Searles is also working on a package which will enable any well-trained bike mechanic to install electric components to a range of bikes — even onto pre-owned ones. Initially planned for late 2009, this seems to be a bit more complicated than expected: some bikes are not well-suited to electrification. Expect Cytronex kits to reach the market in 2010.

In late November, I visited Cytronex in Winchester for some test rides and for a quick Q&A session with company owner Mark Searles.

Q: Tell me about the batteries you use, please. You mentioned they have an even better power-to-weight ratio than Li-Ion.
A:
The battery cells themselves are supplied to us by a large manufacturer and we are the only electric bike system to use them. Obviously the lithium chemistries have great potential, but they are not quite there yet. Some have very good discharge characteristics but poor energy density, others have poor discharge rates but high energy density. We use a speciality NiMh cell which has an excellent combination of the two. It doesn’t mean we aren’t looking at lithium of course but we believe in following proper cycling principles of low weight and high efficiency so the battery has to pack a big punch in a small size.

Q: I noticed there is no regenerative braking.
A: When I first researched the electric bicycle industry I thought regenerative brakes were a great marketing idea. Sadly, unless the customer lives in the mountains, it is just marketing. Firstly, bicycles regenerate energy naturally by freewheeling – you cycle up a hill, then the bicycle freewheels down the other side reclaiming the energy. Secondly, bikes that regenerate have the motor intrinsically linked to the wheel instead of using a freewheel like our system. This has two problems: firstly they don’t have gears and are therefore big and heavy and secondly on an average journey you lose far more energy turning the motor when you aren’t using power than you gain in the few percent of a journey spent braking.

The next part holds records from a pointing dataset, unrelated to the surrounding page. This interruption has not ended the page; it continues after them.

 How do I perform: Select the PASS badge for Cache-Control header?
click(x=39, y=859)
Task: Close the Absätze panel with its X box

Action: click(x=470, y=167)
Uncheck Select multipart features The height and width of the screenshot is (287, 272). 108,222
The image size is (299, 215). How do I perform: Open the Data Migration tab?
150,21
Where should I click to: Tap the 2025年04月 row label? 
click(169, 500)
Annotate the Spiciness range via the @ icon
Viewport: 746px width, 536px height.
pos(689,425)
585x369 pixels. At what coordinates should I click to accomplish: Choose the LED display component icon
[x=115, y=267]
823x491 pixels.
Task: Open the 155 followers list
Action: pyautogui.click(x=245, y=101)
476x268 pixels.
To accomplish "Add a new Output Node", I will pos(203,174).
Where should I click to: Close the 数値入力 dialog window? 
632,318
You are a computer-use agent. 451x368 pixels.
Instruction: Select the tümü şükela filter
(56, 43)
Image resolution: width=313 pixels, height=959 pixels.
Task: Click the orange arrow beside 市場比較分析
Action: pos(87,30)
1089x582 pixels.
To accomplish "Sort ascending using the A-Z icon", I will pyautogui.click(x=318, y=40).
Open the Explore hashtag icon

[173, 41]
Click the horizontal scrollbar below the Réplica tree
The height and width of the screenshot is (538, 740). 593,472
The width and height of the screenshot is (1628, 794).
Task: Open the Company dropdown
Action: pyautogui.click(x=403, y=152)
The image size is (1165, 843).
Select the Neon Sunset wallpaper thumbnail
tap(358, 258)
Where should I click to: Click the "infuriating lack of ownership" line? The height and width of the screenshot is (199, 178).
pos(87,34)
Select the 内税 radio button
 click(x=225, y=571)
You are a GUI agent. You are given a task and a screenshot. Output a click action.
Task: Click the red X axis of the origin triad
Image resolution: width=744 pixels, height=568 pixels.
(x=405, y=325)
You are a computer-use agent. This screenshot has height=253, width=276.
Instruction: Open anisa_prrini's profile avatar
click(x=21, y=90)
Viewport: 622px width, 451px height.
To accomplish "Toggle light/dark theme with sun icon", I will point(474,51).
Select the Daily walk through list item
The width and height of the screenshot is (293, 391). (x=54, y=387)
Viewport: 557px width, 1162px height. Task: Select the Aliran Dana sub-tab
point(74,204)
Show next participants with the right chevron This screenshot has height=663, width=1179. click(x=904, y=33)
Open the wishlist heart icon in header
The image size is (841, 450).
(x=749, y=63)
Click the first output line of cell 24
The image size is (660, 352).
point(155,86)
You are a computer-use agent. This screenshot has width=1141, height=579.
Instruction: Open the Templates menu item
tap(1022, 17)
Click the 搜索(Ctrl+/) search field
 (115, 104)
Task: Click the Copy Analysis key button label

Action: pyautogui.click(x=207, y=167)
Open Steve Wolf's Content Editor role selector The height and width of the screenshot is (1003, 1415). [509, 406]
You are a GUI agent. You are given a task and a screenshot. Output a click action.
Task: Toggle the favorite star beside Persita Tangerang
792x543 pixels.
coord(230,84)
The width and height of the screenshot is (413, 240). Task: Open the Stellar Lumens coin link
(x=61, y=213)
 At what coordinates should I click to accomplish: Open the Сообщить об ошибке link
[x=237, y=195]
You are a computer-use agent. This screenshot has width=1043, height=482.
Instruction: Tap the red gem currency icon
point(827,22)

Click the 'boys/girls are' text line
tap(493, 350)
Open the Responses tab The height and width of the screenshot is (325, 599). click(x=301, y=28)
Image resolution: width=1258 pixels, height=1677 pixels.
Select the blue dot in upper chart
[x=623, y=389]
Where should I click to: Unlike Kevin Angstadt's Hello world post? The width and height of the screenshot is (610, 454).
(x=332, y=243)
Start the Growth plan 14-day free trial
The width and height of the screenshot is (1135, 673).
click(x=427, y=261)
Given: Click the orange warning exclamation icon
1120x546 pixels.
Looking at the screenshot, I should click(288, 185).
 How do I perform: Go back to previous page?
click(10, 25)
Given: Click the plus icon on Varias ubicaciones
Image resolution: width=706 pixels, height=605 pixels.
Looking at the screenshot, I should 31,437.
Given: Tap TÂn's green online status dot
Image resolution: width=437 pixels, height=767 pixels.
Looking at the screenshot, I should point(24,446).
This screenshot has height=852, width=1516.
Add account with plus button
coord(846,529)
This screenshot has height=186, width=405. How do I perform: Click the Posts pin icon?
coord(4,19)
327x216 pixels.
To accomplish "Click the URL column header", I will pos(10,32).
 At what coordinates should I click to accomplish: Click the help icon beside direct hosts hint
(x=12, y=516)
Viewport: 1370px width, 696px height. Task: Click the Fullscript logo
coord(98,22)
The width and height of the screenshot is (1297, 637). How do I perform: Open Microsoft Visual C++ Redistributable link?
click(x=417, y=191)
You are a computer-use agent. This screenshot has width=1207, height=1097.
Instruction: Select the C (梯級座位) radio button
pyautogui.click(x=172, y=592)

Q: How much weight does the Cytronex system add to a bike?
A: Five Kilos, but you can remove the battery and switch the front wheel to the standard wheel (without a motor) in about one minute. The bike then weighs a few hundred grammes more than the original bike. The battery weighs 2.1KG and the hub motor 2.5 KG.

Q: What about cost?
A: The system adds around nine hundred Pounds to the price of a bike. An exchange or supplementary battery costs 195 Pounds.

Q: The battery is good for three hundred charging cycles and you mentioned that a customer should get used to the idea that it is a consumer durable, not a long-term investment. Is that difficult for your customers to accept?
A: Not at all, our bikes pay for themselves often within a year where customers use them instead of the car to work, so £195 replacement battery cost is not considered unreasonable. However we do recognise that it is part of the running cost of your bike so we keep the price as low as possible.

Q: Will you be exporting your bikes?
A: At the moment, our strategy will be to export conversion kits, and to train people to install and maintain them. The idea being that the customer can choose the bike they want in their local bicycle shop and then have Cytronex fitted by the shop. Right now, demand is a lot higher than our supply — I myself test-ride every model we have, which is rather time-consuming. Our focus is on developing our technology, but at some point we may well expand our manufacturing capacities. In any case, we’ll be sticking to a “made in the EU label”: outsourcing to China is not an option.